TASK DATA →
━━━━━━━━━━━━━━━━━━━━

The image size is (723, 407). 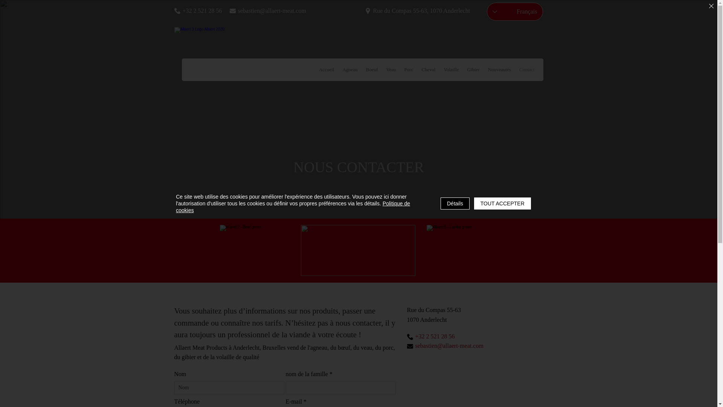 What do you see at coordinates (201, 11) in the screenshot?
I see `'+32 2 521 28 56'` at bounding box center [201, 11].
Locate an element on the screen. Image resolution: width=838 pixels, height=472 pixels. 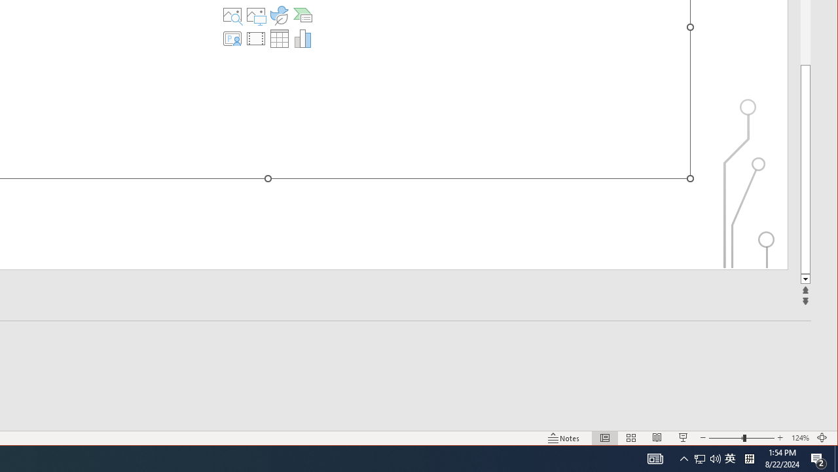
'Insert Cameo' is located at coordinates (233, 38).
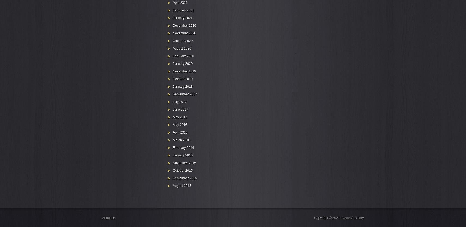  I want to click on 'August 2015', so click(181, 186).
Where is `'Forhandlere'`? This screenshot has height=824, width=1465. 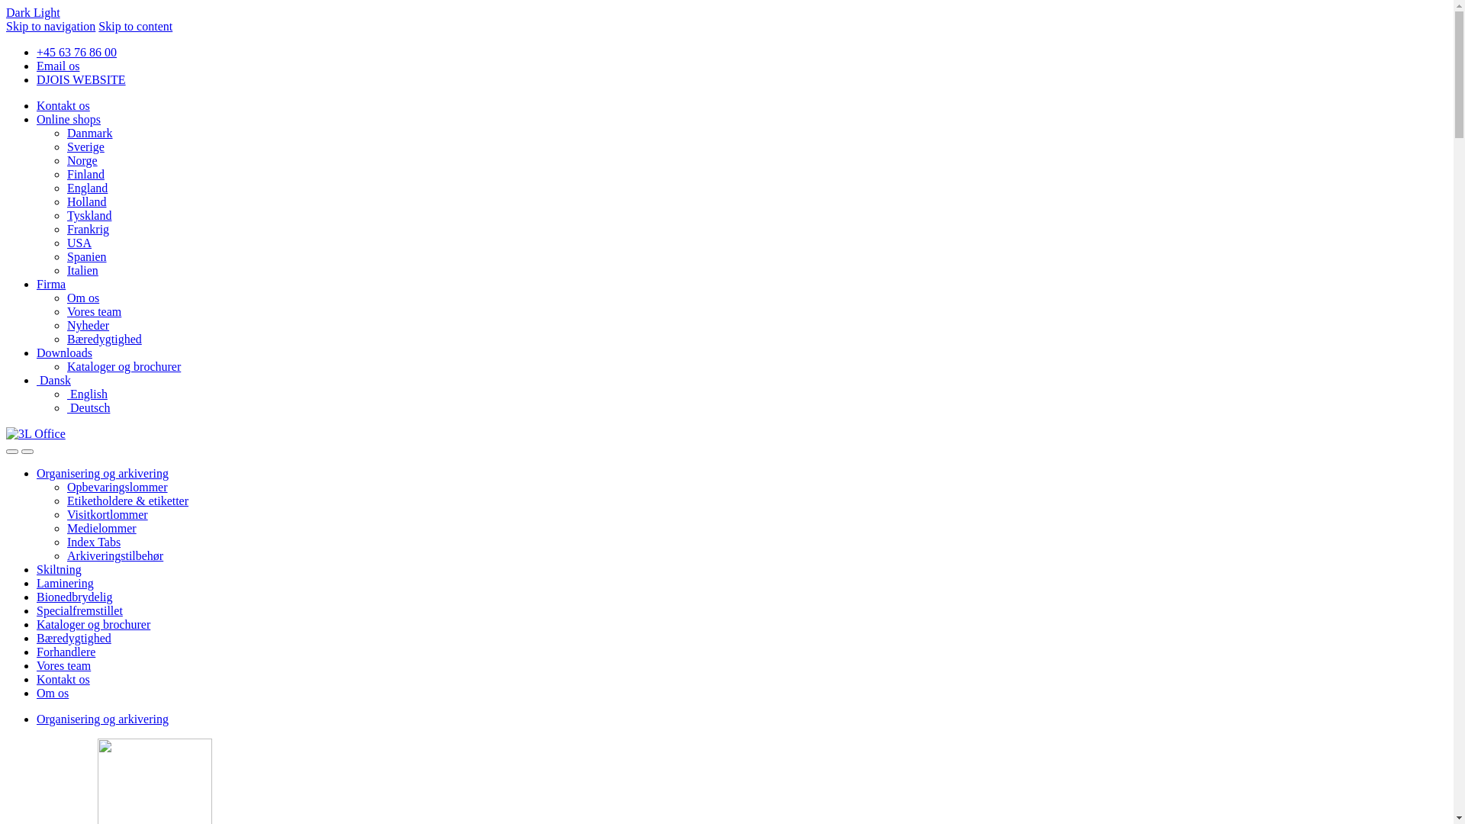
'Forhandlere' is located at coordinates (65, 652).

━━━━━━━━━━━━━━━━━━━━

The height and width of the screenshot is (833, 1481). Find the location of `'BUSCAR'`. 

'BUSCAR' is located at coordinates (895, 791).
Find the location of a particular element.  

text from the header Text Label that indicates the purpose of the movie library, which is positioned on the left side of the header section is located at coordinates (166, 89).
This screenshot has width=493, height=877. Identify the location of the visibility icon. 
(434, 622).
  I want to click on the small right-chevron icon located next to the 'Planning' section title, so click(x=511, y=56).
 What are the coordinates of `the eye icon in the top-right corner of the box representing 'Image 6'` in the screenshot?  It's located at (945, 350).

━━━━━━━━━━━━━━━━━━━━

SET TASK →
Revise the material starting with the line containing "Locate an element" and going on through the line containing "I want to click on 'August", replacing "Image resolution" with "Screen size" and changing nothing else. Give only those lines, without the pictures.

EXERCISE SOLUTION →
Locate an element on the screen. Screen size: width=838 pixels, height=472 pixels. 
'Insert Cameo' is located at coordinates (233, 38).
  I want to click on 'August 2015', so click(181, 186).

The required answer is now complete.